FIG. 27 is a diagram illustrating still another example of the sequence followed during the search process. In FIG. 27 is illustrated an example of performing a search using a relationship command that is written by a different method as compared to FIG. 26. Herein, screens 2001, 2002, 2003, and 2004 are examples of screens in which a selection command 2011, a selection command 2012, an object 2013, and an object 2014 are respectively input in that particular order. In the example illustrated in FIG. 27, the object 2013 serving as a relationship command joins a plurality of selection commands (the selection command 2011 and the selection command 2012). In such a case too, if the commands satisfy predetermined position relationships, it becomes possible to perform a search process in which a plurality of existing objects corresponding to a plurality of selection commands can be treated as search queries.

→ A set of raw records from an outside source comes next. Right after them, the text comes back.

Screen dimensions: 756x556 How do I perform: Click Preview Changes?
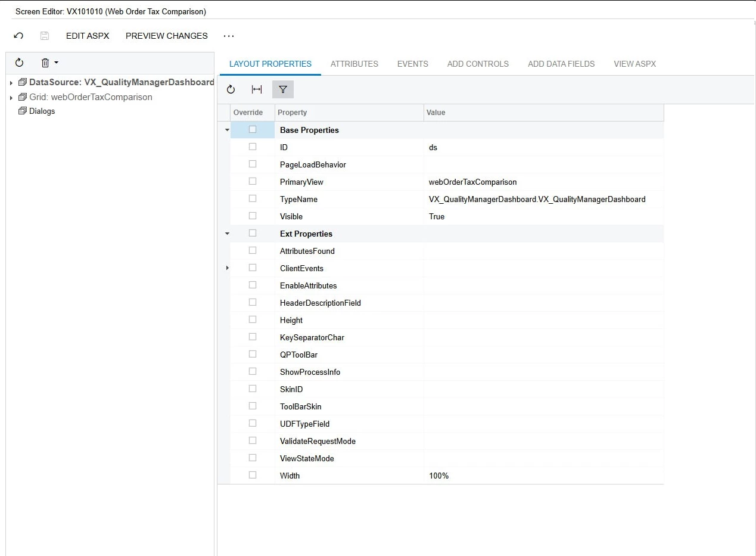(166, 36)
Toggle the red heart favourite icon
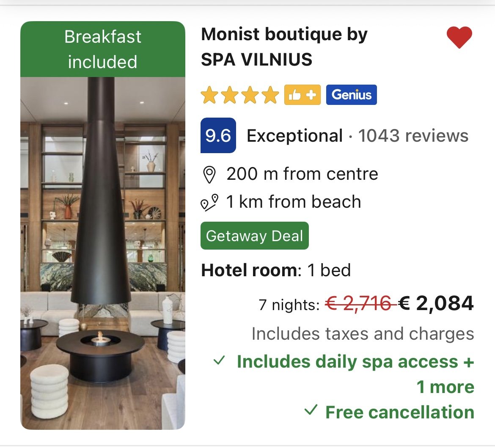 pyautogui.click(x=459, y=38)
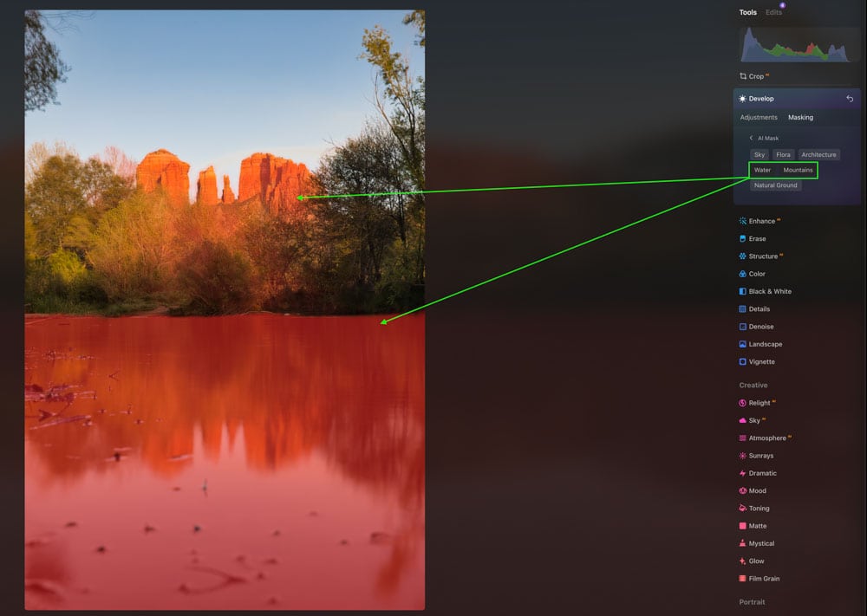
Task: Toggle the Mountains AI mask
Action: pyautogui.click(x=798, y=170)
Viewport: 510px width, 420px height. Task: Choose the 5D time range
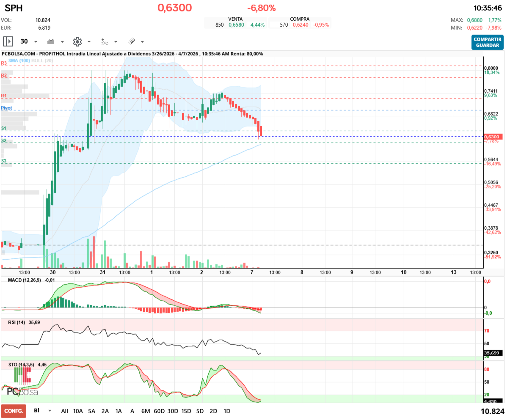tap(200, 411)
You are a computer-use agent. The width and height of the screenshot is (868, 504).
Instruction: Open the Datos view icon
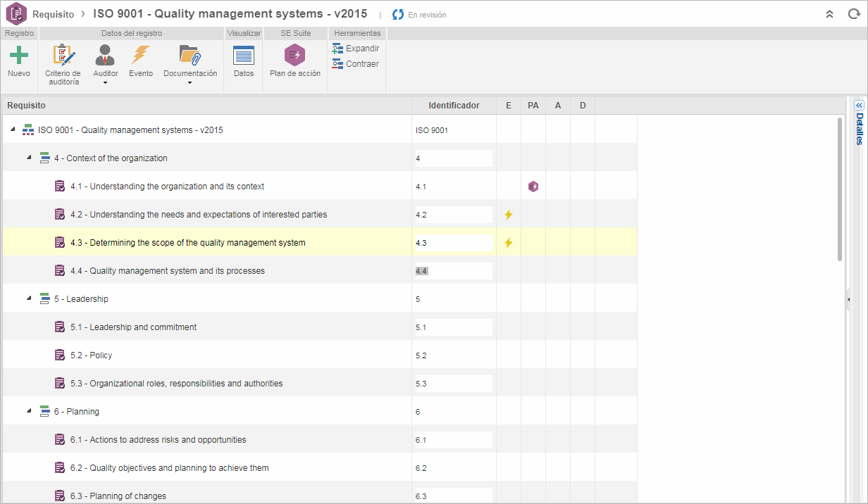(244, 55)
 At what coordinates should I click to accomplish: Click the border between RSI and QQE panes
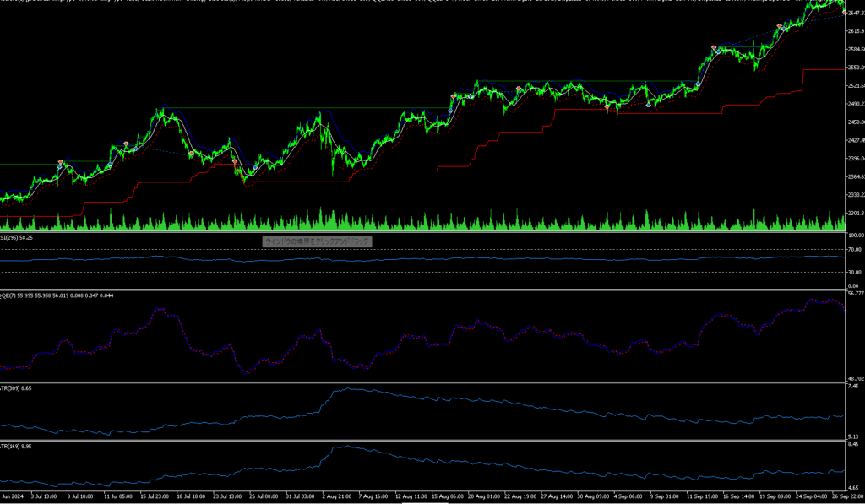pyautogui.click(x=422, y=290)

FIG. 28 is a diagram illustrating an example of the data (search query data) used in a search process. As illustrated in FIG. 28, data containing character codes (character code string data (“CARRIER”)) and image data can be treated as the search query data. In the case of using character code string data, a sentence matching with or similar to the character code string data is retrieved. In the case of using image data, an image matching with or similar to the image data is retrieved. The similar image search may be performed by implementing any of the conventional methods such as the method of comparing feature quantities obtained from the image data.

Meanwhile, during the processes as well as after performing the processes, the executing unit 115 can change the display mode of the objects so as to enable the user to recognize that the processes are underway or that the processes have been performed. For example, during a search process, the display control unit 111 can display an animation in which the display of at least one of the selection command, the relationship command, and the search command changes. Alternatively, the display control unit 111 may change at least one of the following display modes of each command: color, brightness (blinking), stroke width, size, shape (such as rippling), and position (such as swingy).

Moreover, after the search process is completed, the display control unit 111 may erase, for example, the relationship command and the search command from the display unit 121. As a result, it becomes possible to erase unnecessary command stroke data from the display, and to ensure that there is no loss in readability of the document data that is being displayed in the background.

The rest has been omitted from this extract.